**Instructions for the task:** Work out the count of lines in the entries below that include "agent", and write only that count.

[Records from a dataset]
[Start of Attachment]

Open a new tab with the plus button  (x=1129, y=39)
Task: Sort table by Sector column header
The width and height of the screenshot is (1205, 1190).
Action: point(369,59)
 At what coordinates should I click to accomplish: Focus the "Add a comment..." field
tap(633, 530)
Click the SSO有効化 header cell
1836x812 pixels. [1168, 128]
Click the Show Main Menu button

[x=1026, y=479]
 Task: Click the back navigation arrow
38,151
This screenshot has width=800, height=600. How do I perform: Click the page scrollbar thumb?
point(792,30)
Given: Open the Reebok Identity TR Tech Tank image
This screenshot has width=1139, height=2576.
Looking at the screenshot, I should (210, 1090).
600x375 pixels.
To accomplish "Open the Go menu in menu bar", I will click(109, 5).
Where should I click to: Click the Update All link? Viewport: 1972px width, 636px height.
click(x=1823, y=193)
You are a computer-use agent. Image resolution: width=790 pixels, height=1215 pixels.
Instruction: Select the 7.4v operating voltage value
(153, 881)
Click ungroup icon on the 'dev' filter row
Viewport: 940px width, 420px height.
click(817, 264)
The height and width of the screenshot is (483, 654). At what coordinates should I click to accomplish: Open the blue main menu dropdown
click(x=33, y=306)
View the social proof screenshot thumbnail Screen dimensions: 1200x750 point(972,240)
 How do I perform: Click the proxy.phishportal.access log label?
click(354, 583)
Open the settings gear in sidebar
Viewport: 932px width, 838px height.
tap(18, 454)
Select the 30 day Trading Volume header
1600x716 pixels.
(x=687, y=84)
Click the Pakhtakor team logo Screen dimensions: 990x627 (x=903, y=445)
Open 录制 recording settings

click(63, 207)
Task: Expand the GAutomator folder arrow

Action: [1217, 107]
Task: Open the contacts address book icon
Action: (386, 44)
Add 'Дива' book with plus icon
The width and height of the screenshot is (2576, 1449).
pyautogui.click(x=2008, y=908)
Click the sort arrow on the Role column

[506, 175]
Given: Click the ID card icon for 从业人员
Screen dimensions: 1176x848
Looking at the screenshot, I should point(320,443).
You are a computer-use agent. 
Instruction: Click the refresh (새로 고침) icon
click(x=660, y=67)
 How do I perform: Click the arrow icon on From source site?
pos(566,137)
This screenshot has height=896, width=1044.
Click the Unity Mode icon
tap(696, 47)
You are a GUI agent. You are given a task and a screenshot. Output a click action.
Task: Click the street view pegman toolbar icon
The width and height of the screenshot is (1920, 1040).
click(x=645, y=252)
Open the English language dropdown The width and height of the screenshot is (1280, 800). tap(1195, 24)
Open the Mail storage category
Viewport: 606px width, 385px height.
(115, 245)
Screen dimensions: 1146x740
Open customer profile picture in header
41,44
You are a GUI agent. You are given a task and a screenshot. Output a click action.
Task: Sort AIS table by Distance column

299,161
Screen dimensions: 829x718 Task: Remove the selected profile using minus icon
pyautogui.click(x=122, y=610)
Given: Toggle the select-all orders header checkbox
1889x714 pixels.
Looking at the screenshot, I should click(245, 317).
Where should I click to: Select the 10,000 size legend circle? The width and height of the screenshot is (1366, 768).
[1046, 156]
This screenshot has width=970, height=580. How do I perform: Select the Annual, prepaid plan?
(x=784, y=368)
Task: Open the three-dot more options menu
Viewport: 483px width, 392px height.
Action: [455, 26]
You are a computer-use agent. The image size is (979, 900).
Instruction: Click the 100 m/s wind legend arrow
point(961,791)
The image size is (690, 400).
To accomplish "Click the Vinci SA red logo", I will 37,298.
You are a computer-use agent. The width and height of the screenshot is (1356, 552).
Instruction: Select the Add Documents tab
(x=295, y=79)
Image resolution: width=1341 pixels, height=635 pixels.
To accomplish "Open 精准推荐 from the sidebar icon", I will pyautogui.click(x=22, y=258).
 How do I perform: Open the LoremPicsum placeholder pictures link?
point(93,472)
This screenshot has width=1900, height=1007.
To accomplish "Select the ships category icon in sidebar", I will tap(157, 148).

[End of Attachment]

**Solution:** 6